But all the time he was wondering who would comfort Amethyst, and thinking that the woe that her beautiful eyes could express, would be deeper than Lucian’s nature was capable of feeling.
Perhaps he was wrong. Lucian was incapable of speech, indifferent to sympathy. He did not care just then whether Sylvester came to him or not. He would not let his mother say a word to him, except on the business necessary to be gone through; no friendship and no family affection could help him then. Like many happy, unemotional young people, he had taken all these sentiments for granted; the first conscious emotion he had known had been his ill-starred love, and now this love was changed into stinging, burning pain. He had once been for some shooting up to the West of Scotland, he would go there now and walk over the moors, and face it out by himself. It was impossible to oppose him, and Mrs Leigh spared him, as much as possible, the anxious cautions which she longed to give.
Mr Riddell attempted little but a squeeze of the hand and an earnest—
“God bless you, my dear boy, and bring good out of evil.”
“Thank you,” said Lucian. “I shall write, mother, and you know my address.”
“Take care of yourself, my dearest boy. If you would but have let me come with you.”
“I’d rather be alone. Good-bye,” said Lucian.
It was not pride, struggling to control emotion, it was simple incapacity to express, almost to feel, the blow that had come upon him.
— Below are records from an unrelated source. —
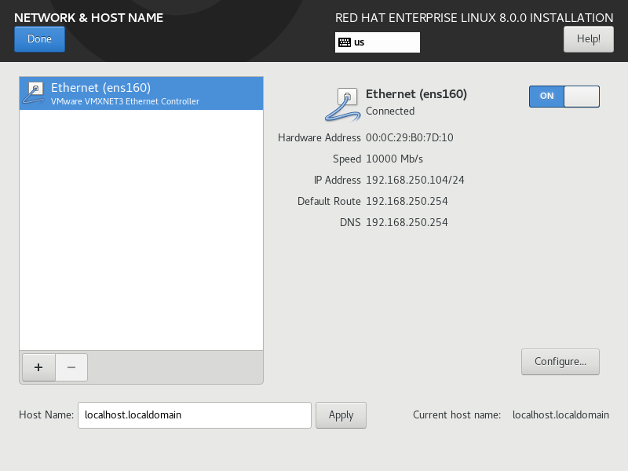The width and height of the screenshot is (628, 471).
Task: Open the Configure... dialog
Action: tap(560, 362)
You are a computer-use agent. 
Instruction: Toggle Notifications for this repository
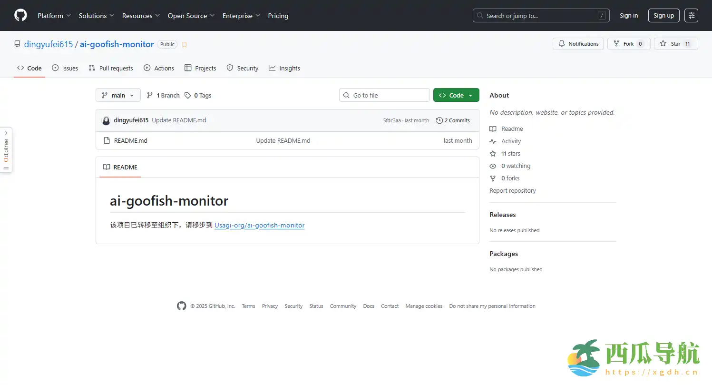[x=578, y=44]
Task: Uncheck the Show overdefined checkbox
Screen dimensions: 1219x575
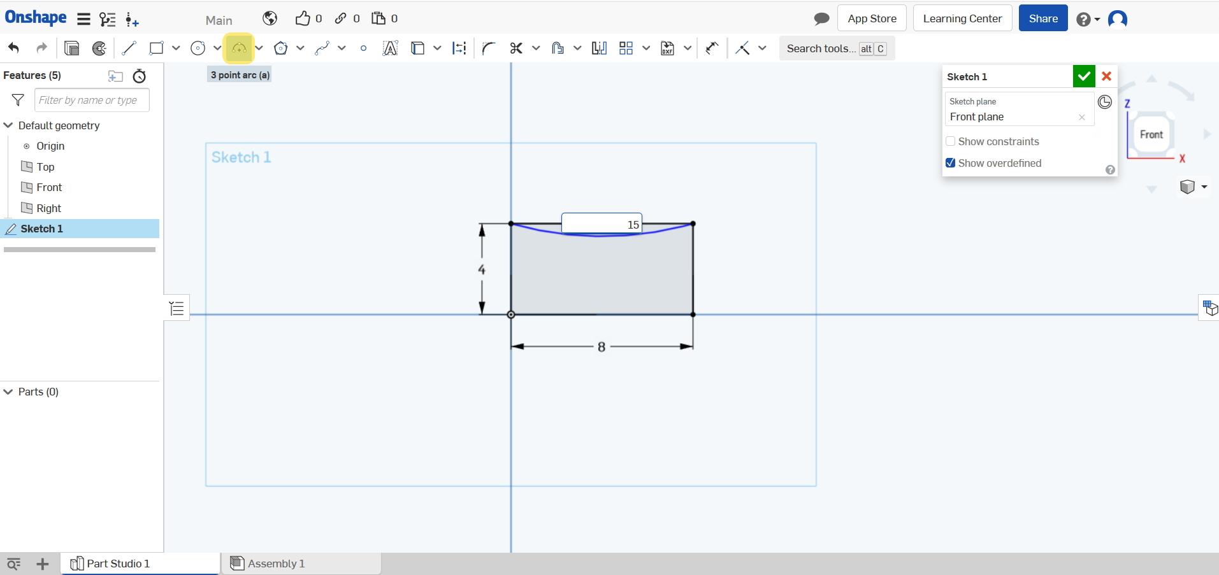Action: click(951, 163)
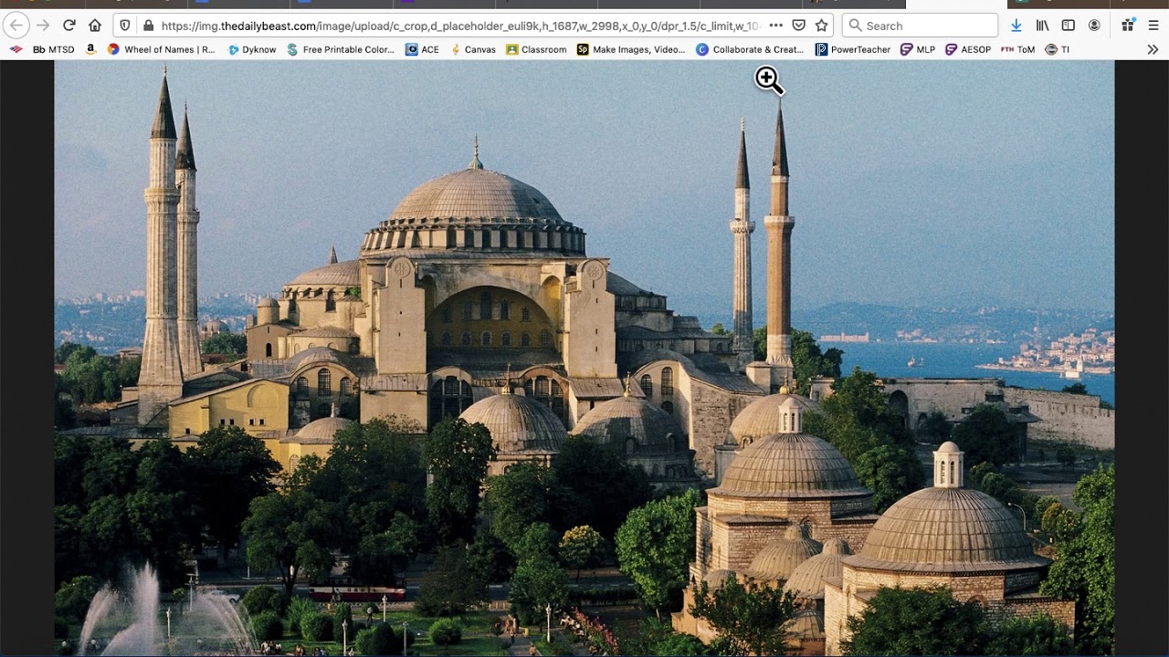The image size is (1169, 657).
Task: Open the tracking protection shield icon
Action: pyautogui.click(x=126, y=26)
Sylvester went to the station with him to meet the evening train, for Mrs Leigh’s satisfaction, and as they walked up and down the platform, waiting for it, Lucian said suddenly—
“Amethyst is very fond of the Rector and Miss Riddell, I hope they’ll go on being kind.”
“I am sure they will,” said Sylvester, starting at the name which had not yet had time to grow strange to Lucian’s lips. “And, Lucy, any time you send me a word, I’ll come to you.”
“Thanks,” said Lucian, “but I think I’d rather not have any one from here.”
“Well—I will write if—”
“No,” said Lucian, suddenly and abruptly, “I don’t want to hear.”
Ungracious as the speeches sounded, they did not so strike Sylvester, even though Lucian parted from him with only an ordinary hand-shake, and with no softening of eye or lip.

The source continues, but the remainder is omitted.